13Jun 2016

Since the installation of the first electrical power plant late in the 19th century, the business of supplying electricity to industry and residences has been “on demand.” When you flip a light switch in your home, you expect the light to go on. For this to happen, electricity has to flow to your light bulb through an elaborate transmission and distribution network (T&D) of copper wires. These wires ultimately connect your light bulb to a generator that sits dozens if not hundreds of miles away from you. When you turn on your light bulb, there is an additional demand in electricity, and that generator “works a little harder” to supply this required electricity. This is what I mean by “on demand.” On a hot summer afternoon, the demand is large, and these generators are working near or at full capacity. At night, the demand is lower, and there is available excess capacity.

This system has worked exceptionally well for over one hundred years. Electrical utilities planned and built a system with high reliability. Now fast forward to the 21st century. Much like many new developments in our modern society, the way we use electricity is changing with new clean energy sources like solar panels and wind farms in diverse geographical locations, plus a general sense by the responsible regulatory bodies to modernize if not liberalize the way electricity is generated and distributed.

Enters the energy storage concept. Imagine an electrical system where the generation of electricity and its consumption are no longer simultaneous. In other words, imagine that the electricity that is flowing through your light bulb was actually generated at an earlier time — in other words, breaking the on demand relationship. That’s precisely what happens in your smartphone. The time you use the electricity in your smartphone is very different from the time the electricity was generated. One can easily notice that the on-demand electricity model fails in a mobile society. But what benefit do we get from breaking this model at a larger scale, e.g., the utility scale?

Let’s imagine the following scenario. You live in a small town in a sunny geography. There is a small power plant outside your town that historically supplied you with electricity, again on demand. You and many of the town residents decide to install solar panels on your rooftops. Your house is now generating all your electricity needs during the daytime. But at night you still rely on your local power plant to supply you with electricity.  Let’s sketch what the load on the power plant might look like before and after the installation of the solar panels.

During the night, the load is modest. Most residential lights are off, but appliances such as refrigerators are still on. The load rises in the morning and peaks some time during mid day, depending on the work hours and the need for air conditioning on hot days. The load peaks again in the evening when residents return home from their work day.

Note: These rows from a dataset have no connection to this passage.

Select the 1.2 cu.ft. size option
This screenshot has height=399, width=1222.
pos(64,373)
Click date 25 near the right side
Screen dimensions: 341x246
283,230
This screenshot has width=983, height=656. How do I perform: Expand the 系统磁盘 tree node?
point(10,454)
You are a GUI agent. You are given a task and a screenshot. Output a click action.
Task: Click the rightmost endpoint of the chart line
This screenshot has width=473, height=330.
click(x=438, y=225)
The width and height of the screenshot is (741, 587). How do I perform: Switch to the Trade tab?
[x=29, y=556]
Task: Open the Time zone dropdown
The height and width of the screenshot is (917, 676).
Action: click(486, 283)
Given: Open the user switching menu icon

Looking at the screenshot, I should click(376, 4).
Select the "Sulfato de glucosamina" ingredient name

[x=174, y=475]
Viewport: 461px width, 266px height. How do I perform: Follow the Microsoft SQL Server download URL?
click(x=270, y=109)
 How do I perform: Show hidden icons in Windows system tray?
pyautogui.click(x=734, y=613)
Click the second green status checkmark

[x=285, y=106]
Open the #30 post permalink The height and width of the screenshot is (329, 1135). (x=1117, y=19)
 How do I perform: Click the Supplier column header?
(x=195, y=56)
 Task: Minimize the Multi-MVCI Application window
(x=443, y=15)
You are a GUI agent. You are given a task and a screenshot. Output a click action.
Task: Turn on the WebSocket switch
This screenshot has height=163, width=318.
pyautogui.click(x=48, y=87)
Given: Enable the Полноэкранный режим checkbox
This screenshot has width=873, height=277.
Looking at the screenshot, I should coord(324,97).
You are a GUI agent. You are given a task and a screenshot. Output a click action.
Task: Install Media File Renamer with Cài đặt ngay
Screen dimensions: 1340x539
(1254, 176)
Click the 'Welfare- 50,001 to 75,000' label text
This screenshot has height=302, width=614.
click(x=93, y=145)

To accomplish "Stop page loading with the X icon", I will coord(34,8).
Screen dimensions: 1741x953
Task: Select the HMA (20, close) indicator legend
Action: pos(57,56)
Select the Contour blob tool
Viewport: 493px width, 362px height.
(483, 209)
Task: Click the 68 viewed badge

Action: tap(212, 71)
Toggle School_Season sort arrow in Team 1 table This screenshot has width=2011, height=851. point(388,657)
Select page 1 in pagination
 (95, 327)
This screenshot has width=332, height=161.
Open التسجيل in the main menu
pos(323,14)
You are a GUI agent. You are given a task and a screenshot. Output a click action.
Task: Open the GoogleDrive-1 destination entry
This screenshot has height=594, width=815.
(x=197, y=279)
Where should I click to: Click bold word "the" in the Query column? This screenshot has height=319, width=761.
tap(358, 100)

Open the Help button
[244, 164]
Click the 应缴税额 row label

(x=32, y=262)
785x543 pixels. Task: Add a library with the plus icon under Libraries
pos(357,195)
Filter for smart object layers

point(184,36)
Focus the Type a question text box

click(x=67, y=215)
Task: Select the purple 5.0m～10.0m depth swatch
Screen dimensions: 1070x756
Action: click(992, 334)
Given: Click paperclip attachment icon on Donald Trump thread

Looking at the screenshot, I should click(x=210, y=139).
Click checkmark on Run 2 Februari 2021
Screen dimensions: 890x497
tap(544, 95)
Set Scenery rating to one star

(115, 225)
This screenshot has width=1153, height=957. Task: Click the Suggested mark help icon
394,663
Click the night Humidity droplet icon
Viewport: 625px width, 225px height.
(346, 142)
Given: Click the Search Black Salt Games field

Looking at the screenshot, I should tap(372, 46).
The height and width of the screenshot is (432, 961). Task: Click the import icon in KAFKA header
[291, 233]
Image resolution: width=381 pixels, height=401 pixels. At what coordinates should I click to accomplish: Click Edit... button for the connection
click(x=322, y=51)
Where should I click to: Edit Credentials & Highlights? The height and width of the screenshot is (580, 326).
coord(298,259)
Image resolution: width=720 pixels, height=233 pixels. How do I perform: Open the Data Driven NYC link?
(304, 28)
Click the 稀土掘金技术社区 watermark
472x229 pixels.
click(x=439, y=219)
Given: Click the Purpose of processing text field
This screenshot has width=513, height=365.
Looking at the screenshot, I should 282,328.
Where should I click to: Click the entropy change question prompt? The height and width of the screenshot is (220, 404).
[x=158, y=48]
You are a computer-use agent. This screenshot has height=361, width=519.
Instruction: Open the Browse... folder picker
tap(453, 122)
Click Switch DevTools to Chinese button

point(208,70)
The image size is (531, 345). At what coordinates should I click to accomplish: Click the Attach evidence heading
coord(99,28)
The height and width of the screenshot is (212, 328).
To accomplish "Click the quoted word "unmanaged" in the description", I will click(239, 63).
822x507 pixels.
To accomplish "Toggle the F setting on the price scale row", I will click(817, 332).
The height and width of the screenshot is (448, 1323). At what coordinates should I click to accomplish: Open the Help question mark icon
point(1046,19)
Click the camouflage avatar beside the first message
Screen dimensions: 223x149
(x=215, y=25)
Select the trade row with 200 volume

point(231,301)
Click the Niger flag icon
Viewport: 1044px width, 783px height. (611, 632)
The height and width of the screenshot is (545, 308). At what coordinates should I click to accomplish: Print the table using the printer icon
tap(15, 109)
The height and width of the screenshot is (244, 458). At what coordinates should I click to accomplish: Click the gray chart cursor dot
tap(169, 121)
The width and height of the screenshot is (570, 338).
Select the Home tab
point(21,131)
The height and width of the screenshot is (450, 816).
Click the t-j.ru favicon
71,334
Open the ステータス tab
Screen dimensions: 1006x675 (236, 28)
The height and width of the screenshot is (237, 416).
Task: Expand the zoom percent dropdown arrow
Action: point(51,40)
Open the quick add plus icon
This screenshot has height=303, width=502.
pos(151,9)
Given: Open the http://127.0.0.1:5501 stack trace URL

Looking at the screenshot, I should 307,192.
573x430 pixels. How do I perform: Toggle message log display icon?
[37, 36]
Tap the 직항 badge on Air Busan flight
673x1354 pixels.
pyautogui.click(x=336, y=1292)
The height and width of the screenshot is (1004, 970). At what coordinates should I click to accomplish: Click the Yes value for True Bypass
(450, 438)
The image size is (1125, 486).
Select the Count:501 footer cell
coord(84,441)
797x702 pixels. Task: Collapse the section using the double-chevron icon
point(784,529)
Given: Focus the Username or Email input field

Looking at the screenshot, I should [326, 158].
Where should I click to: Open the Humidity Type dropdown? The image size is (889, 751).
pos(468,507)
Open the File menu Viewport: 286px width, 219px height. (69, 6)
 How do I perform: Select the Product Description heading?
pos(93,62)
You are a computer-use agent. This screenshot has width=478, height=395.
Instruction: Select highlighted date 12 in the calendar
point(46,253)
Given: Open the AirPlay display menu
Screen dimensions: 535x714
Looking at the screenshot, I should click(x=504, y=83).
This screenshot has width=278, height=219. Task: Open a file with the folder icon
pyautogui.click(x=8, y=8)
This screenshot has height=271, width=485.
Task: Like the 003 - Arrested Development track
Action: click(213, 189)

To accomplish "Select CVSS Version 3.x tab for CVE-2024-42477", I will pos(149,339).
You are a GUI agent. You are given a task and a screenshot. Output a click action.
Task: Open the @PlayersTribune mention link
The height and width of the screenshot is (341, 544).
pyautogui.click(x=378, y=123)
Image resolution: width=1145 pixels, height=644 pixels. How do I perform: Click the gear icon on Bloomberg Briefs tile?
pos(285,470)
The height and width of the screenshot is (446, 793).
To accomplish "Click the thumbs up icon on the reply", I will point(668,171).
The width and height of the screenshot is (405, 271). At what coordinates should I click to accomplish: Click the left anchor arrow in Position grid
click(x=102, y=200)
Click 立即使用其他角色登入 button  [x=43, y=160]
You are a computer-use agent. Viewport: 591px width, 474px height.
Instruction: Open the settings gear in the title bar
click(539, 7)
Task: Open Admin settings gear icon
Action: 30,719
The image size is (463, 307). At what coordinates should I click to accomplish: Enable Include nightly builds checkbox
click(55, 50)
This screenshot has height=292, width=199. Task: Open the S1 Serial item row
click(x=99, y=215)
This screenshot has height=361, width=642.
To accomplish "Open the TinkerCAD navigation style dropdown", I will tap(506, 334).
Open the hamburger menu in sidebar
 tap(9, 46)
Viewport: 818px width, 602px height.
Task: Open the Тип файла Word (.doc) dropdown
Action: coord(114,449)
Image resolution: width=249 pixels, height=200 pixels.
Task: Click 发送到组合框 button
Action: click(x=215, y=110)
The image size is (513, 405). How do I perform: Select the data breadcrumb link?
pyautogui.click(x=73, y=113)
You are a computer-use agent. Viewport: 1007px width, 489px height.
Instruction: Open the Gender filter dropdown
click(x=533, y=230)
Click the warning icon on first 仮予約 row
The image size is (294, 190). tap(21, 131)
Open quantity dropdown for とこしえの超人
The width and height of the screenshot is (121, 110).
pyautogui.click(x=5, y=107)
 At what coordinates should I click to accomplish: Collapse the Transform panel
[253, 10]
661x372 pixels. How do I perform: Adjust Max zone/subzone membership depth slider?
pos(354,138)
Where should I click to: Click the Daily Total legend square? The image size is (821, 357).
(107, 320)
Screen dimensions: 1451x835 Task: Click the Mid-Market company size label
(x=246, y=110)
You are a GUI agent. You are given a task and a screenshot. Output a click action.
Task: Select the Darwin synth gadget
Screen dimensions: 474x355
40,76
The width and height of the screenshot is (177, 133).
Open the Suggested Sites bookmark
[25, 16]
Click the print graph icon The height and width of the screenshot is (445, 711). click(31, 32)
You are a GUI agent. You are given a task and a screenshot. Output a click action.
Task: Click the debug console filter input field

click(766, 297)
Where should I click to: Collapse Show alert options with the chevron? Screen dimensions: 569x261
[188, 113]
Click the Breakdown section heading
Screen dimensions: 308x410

This is the load that the power plant has to deliver. It is for the most part well characterized and predictable, with two modest peaks near the noon hour and evening. So your local utility sizes the generating plant to match this load demand. Any generating capacity wildly in excess will result in significant upfront capital costs that are not desirable to the rate payers, i.e. you.

Duck

Now let’s see what happens to this load curve after many residents in your town install solar panels. As expected, the load during the day time drops, and it drops drastically. This curve, as its shape suggests, is called the “duck curve.”  It creates a serious headache for your local utility. These generators that historically supplied your home with electricity are now running at a much reduced capacity during the day. In other words, the utility has idle capacity yet it bore the expense of the generators. Worse yet, it still has to size the generating capacity of the power plant to the maximum needed load which is now in the evening hours when solar is not a factor.

So, let’s take this scenario one step further. Imagine that there is now a big, I mean really big, battery that sits between your home and the power plant. During the peak solar hours in the day time, the power plant continues to produce electricity at or near its maximum capacity but that electricity is now used to charge the battery.  At night, the power plant continues to produce electricity at the same rate it did during the day, but the extra demand by the residents is now met by using the electricity from the battery. This has the effect of flattening the load curve and thereby reducing the peak demand on the power plant….resulting in significant reduction of capital costs. This is called “peak shifting” because in effect, this big battery enables us to use the excess capacity we have during the day to cover the excess load we have at night. This is one of several key benefits of energy storage.

In California, the scale of the duck curve is simply overwhelming. California ISO, the state agency responsible for the flow of electricity across its long-distance power lines, estimates that the differential between the peak and trough in the load curve will exceed 14,000 MW in 2020. To put it in perspective, this is equivalent to seven Diablo Canyon nuclear power plants near San Luis Obispo in central California. In essence, it also highlights the scale of the economic opportunity: Build energy storage systems or build expensive power plants. In future posts, I will cover various topics that come out of this discussion, for example, where do we place this “energy storage” system? what are the requirements on such a system? what technologies are most suitable? …etc.